Fraud Investigator Accuses General Electric of Hiding $38-Billion in Liabilities. GE Says the Accusation Is A Fraud to Game Stock Prices

August 21, 2019 in News, Video by RBN

Fraud investigator, Harry Markopolos, Youtube
Harry Markopolos, the man who blew the whistle on swindler Bernie Madoff, says General Electric’s financial statements are a “bigger fraud than Enron”. His report indicates that GE is locked into $38-billion in future expenses that it has not disclosed, which is over 40% of the company’s market capitalization. GE’s long-term insurance investments are paying out $5.27 in claims for every $1 collected in premiums. He says GE’s debt-to-equity ratio is, not 3:1, but 17:1. The company says Markopolos did not have access to the books, and the report, itself, is fraud because it was designed to plunge the price of GE stock so insiders could buy cheap and sell high later. GE stocks fell by 11% on the news. [There may be truth on both sides.] -GEG

Chief Executive Officer Larry Culp said Markopolos’ 175-page report contained factual errors and constituted “market manipulation – pure and simple,” because Markopolos stood to profit from short-selling tied to its release.

Short sales, or bets that a share price will fall, have risen 17% in GE stock over the past month to 110 million shares worth about $995 million before the report came out Thursday, said Matthew Unterman, a director at S3 Partners, a financial analytics firm in New York.

In the report www.gefraud.com, Markopolos accused GE of hiding $38 billion in potential losses and asserted that the company’s cash and debt positions were far worse than it had disclosed.

“GE’s true debt to equity ratio is 17:1, not 3:1, which will undermine its credit status,” Markopolos said.

The report also says GE is insolvent and asserts that its industrial units have a working capital deficit of $20 billion.

“He is selectively front-running widely reported regulatory processes and rigorous investigations without the benefit of any access to GE’s books and records,” GE board member and audit committee chair Leslie Seidman said in a statement, referring to Markopolos.

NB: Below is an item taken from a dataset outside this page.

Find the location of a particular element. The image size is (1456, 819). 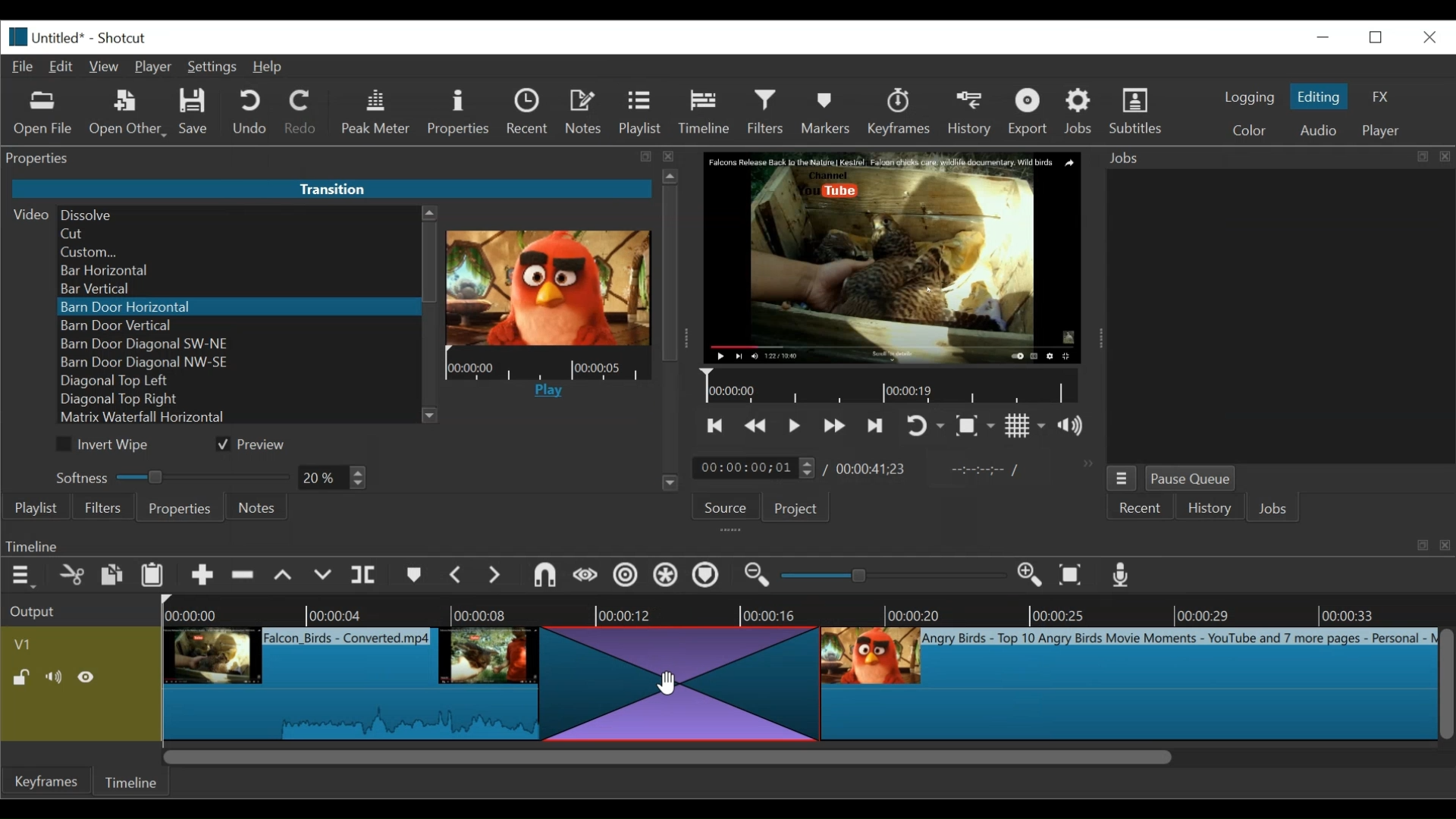

Barn Door Diagonal is located at coordinates (238, 345).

While investors sent GE shares sharply lower, the report echoes the assertions of some of Wall Street’s more skeptical analysts, who have long raised alarms about GE’s low cash flow, frequent accounting charges and writedowns, and what they describe as opaque financial reports.

Culp, the first outside leader of the company who took over in October, has made no secret of its woes.

The industrial businesses have seen a $2.2 billion cash outflow so far this year, and Culp said last month that GE may incur cash costs of $1.4 billion this year from the grounding of Boeing Co’s (BA.N) 737 MAX jetliner. GE makes engines for the jet through a joint venture with Safran SA (SAF.PA) of France.

The report alleges that GE faces $38 billion in future expenses that it has not disclosed. “GE’s $38 billion in accounting fraud amounts to over 40% of GE’s market capitalization, making it far more serious than either the Enron or WorldCom accounting frauds,” the report says.

In a statement GE said, “We remain focused on running our business every day and … will not be distracted by this type of meritless, misguided and self-serving speculation.”

GE said it “stands behind its financials” and operates to the “highest-level of integrity” in its financial reporting.

It also said Markopolos was known to work for unnamed hedge funds that typically benefit from short-selling a company’s stock.